At the Embedded World Conference held in Nuremburg, Germany on February 13-15, 2007, Aonix announced the first commercial release of PERC Pico, the latest technology from the PERC product line. PERC Pico technology offers the distinction of addressing all of the factors that previously blocked the wider adoption of Java, including:

  • Run time speed comparable or even faster than C++, up to 3x faster than traditional Java 
  • Memory footprint starting at 256k bytes, unoptimized
  • Fully deterministic real-time constraints with low microsecond latencies
  • Direct access to low level hardware devices
  • Supportable on all modern architectures, RTOSs, and bare boards
  • Startup time comparable to C++
  • Characteristics suitable to the highest level of safety certification

The remaining question that might be asked is: why? If you've been accustomed to developing in C or C++, why rock the boat by writing Java code? The top three reasons are: productivity, productivity, and productivity.  Studies consistently indicate that Java code development is 2-5x more productive than C/C++, maintenance activities are up to 10x more productive, and error rates are a tiny fraction of those experienced with C/C++. From a business perspective, this translates into millions of dollars of saved engineering costs and months or years of improved time to market.

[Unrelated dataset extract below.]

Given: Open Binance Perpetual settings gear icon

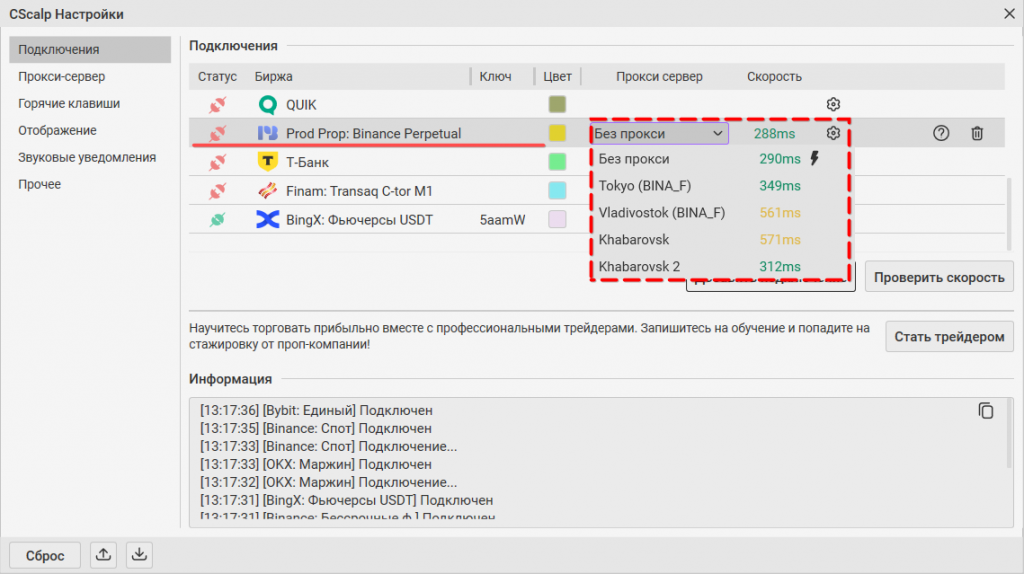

As embedded devices become more prolific, more interconnected, and more capable in terms of speed and power, embedded application complexity grows exponentially. C/C++ development truly cannot handle the strain for much longer, and increasingly is breaking down, taking jobs and businesses with it. Java alone is not the answer, but many are finding that it is an increasingly important part of the solution.

It's a message that was welcomed enthusiastically by the wall crushers in Germany last month.